O Governo, através da secretaria-geral da Presidência do Conselho de Ministros, contratou a LPM Comunicação, empresa do filho do principal consultor de comunicação de António Costa na campanha das últimas legislativas, Luís Paixão Martins. O contrato para “assessoria de comunicação” no valor de 64 mil euros (78,72 mil euros com IVA) terá a duração de oito meses e tem como objeto assegurar a comunicação de todo o processo de elaboração de um relatório que Portugal terá de apresentar nas Nações Unidas no verão de 2023. Houve queixas — por parte de empresas que não foram escolhidas — relativamente ao curto prazo dado pela PCM.

Questionada pelo Observador sobre se tinha sido ponderada a existência de uma incompatibilidade por a empresa escolhida ser do filho do principal consultor de comunicação do primeiro-ministro durante a última campanha das legislativas, a PCM não respondeu diretamente. Limitou-se a explicar que foi aberto um procedimento de consulta prévia que “envolveu 9 entidades, das quais 4 apresentaram propostas, tendo duas sido excluídas por incumprimento de requisitos.”

····················

◆ **Objetivo do exercício**: Copie do texto sobre o contrato do Governo com a LPM Comunicação o trecho que começa em "O Governo, através" e continua até "dado pela PCM.", sem alterar nada.

◆ **Dados apresentados**:
····················

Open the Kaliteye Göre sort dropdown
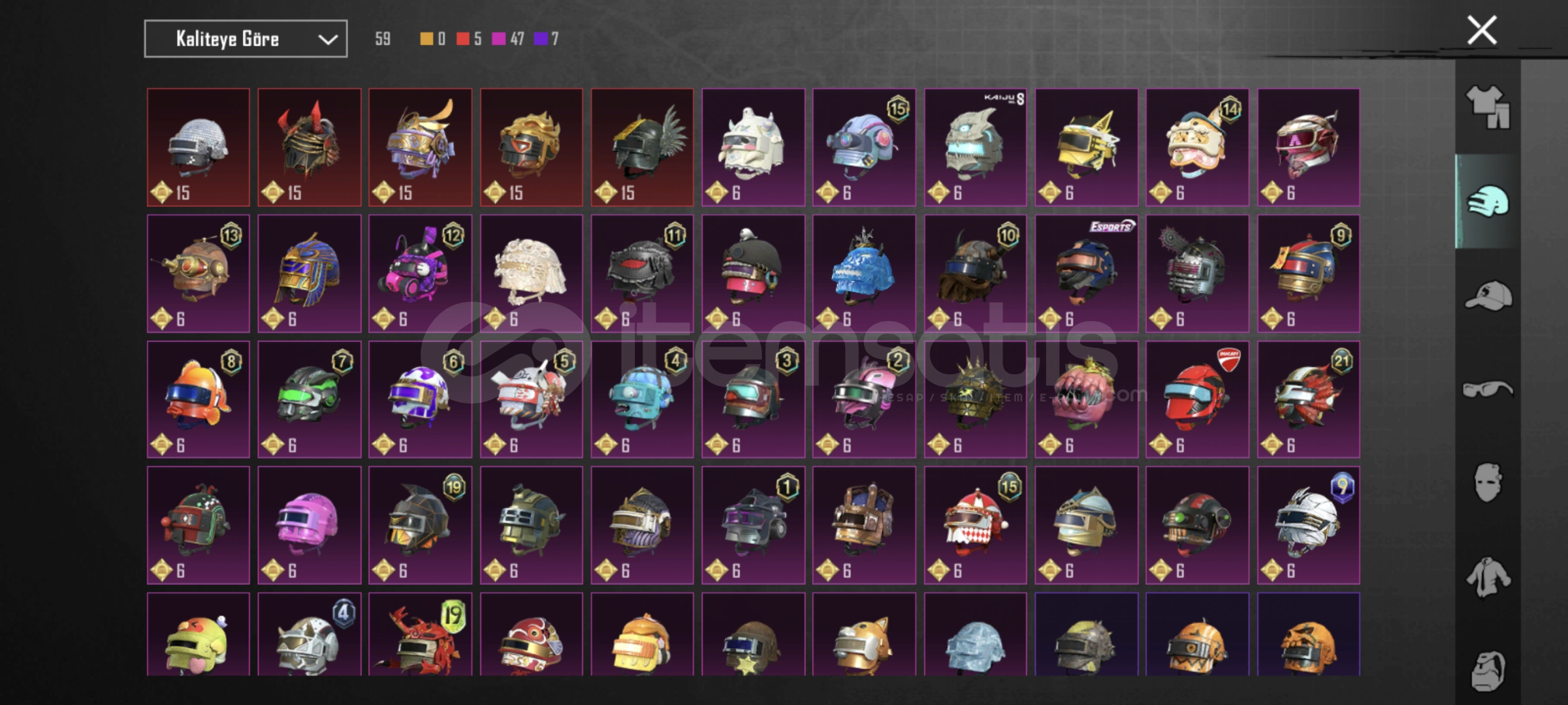This screenshot has width=1568, height=705. click(x=246, y=39)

····················

◆ **Resultado do exercício**:
O Governo, através da secretaria-geral da Presidência do Conselho de Ministros, contratou a LPM Comunicação, empresa do filho do principal consultor de comunicação de António Costa na campanha das últimas legislativas, Luís Paixão Martins. O contrato para “assessoria de comunicação” no valor de 64 mil euros (78,72 mil euros com IVA) terá a duração de oito meses e tem como objeto assegurar a comunicação de todo o processo de elaboração de um relatório que Portugal terá de apresentar nas Nações Unidas no verão de 2023. Houve queixas — por parte de empresas que não foram escolhidas — relativamente ao curto prazo dado pela PCM.